YOUR ASSIGNMENT. Those lines of the following listing which contain the string "لیمو" should be returned.

BEGIN

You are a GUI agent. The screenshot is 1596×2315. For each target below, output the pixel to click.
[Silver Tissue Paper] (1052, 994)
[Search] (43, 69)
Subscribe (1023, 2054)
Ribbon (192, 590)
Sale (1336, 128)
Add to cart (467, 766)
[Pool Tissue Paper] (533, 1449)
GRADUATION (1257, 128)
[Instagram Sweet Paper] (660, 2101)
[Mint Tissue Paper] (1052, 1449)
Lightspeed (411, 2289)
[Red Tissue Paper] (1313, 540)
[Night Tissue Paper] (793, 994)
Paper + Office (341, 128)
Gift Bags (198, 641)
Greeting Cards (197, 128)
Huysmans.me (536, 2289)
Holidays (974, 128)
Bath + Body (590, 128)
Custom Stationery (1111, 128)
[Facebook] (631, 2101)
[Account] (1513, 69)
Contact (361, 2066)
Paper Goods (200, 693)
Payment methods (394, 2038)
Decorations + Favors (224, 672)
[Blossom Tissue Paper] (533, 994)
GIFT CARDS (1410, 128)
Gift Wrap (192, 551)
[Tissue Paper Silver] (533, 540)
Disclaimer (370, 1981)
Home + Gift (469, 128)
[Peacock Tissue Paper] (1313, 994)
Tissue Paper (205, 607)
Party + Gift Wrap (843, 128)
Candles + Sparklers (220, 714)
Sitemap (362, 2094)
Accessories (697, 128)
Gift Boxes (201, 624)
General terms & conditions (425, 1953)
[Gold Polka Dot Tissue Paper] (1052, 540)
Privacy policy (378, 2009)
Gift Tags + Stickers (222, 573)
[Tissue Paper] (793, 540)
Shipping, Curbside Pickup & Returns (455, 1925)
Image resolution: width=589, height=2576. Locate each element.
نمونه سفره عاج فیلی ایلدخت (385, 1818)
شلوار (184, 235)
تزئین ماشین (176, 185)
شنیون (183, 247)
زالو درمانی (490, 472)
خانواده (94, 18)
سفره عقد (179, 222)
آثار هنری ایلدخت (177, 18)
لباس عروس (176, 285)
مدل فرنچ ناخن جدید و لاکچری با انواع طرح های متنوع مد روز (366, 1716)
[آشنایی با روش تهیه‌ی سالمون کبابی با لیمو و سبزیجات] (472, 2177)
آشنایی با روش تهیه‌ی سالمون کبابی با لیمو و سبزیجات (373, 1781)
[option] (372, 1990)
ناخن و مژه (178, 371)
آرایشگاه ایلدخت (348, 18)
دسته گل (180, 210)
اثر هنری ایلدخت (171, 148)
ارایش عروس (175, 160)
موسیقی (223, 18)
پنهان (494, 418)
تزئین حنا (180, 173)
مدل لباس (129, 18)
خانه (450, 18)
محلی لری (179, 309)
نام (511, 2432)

END

SOLVED PROBLEM.
[آشنایی با روش تهیه‌ی سالمون کبابی با لیمو و سبزیجات] (472, 2177)
آشنایی با روش تهیه‌ی سالمون کبابی با لیمو و سبزیجات (373, 1781)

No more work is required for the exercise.